Мне показалась страшно смешной эта мысль. Кутаясь в плащ, я смеялся, щурясь от снега, а потом перестал смеяться и подумал, что, в сущности, здесь нет ничего смешного, а только хорошее, потому что благодаря этому сохраняется такое спокойствие и такой порядок, и каждому легче, потому что он не распускается, не поддается панике, отвлекается от тяжелых мыслей. Я представил себе моих товарищей, сидящих в каюте внизу, под моими ногами, и мне стало очень весело и хорошо, и захотелось сказать им, как я их уважаю и ценю и как прошу их быть мне на всю жизнь друзьями.

Ох, как мне было жарко! Я даже расстегнул воротник плаща. Мне просто казалось странным, какой горячий снег и какая в Баренцевом море горячая вода.

Я вспомнил, как я лежал на койке, а они внизу разговаривали обо мне. Я знал их достаточно, всегда говорящих в шутку, всегда избегающих всяческих излияний. Я знал их достаточно для того, чтобы понять, как много значило то немногое, что они сказали обо мне. Если б сейчас всё было спокойно и мы бы опять плавали и ловили рыбу, я бы очень старался им сделать что только можно приятное. Я бы не дразнил Балбуцкого, потому что он очень хороший парень, и все они очень хорошие парни, и вообще всё замечательно.

Мне стало еще жарче оттого, что я покраснел, вспомнив слова, сказанные когда-то мною об Овчаренко, которого било море. У меня стало очень тоскливо на душе. Чувство моей вины воскресло с удивительной силой. Я обернулся. Овчаренко стоял у борта, и я видел только его спину в плаще и капюшон, накинутый на голову.

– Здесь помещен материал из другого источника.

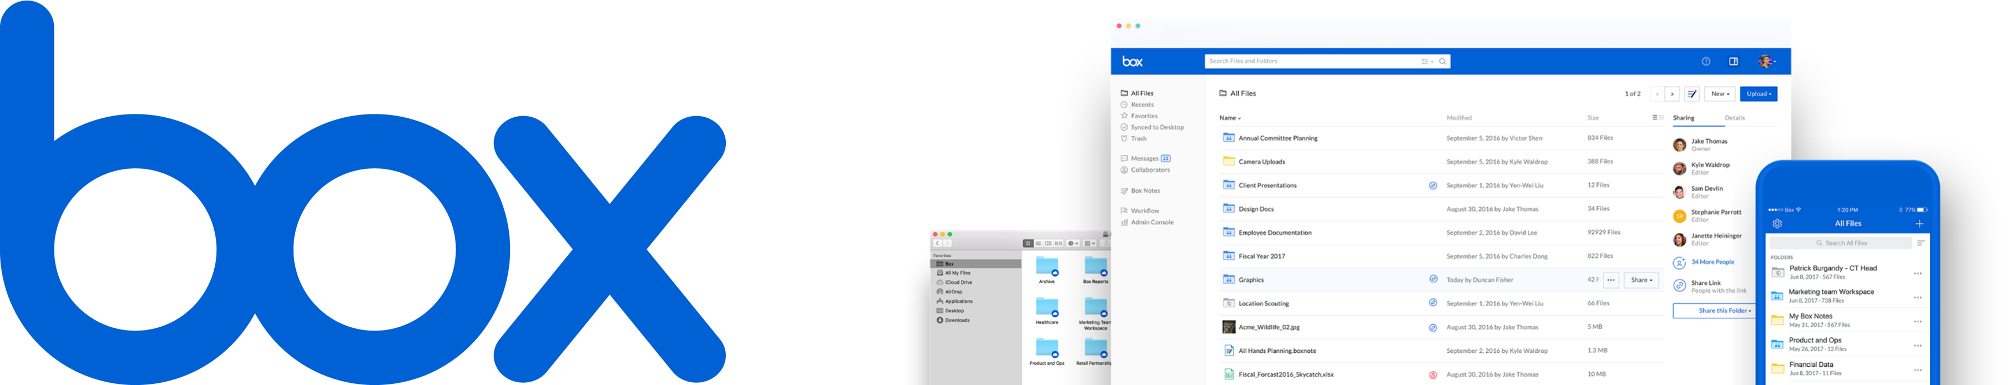Tap the plus icon in mobile app
2011x385 pixels.
coord(1919,224)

Что, если когда-нибудь кто-нибудь расскажет ему об этом! Сейчас мне казалось, что я совершил по отношению к нему ужасную подлость. Если он узнает об этом, он просто перестанет со мною здороваться.

«Надо сказать самому, — решил я. — Надо сказать самому, пока не поздно». Боясь быть застигнутым волной, я пошел к нему вдоль борта, не выпуская поручней из рук.

— Платон Никифорович! — крикнул я ему. Он обернулся. — Платон Никифорович! — кричал я. — Я слышал сегодня ваш разговор обо мне. Я не спал. Я только притворялся спящим.

Он молча смотрел, он не знал, что мне ответить.

— Вы знаете, — заорал я снова, — я хочу вам сказать. Я тут когда-то смеялся и трепал языком насчет того, что вас бьет море и всё такое. Мне ужасно неприятно сейчас. Я просто дурак. Вы на меня не сердитесь?

Волна нахлынула на нас, и мы оба съежились, и она нас тащила за собой, а мы держались изо всех сил, и она ушла, а мы остались.

Ветер свистел, и крутился снег, и за белою пеленой высились плечи Старовера, и издевалась и хохотала Ведьма, кутаясь в снежный плащ.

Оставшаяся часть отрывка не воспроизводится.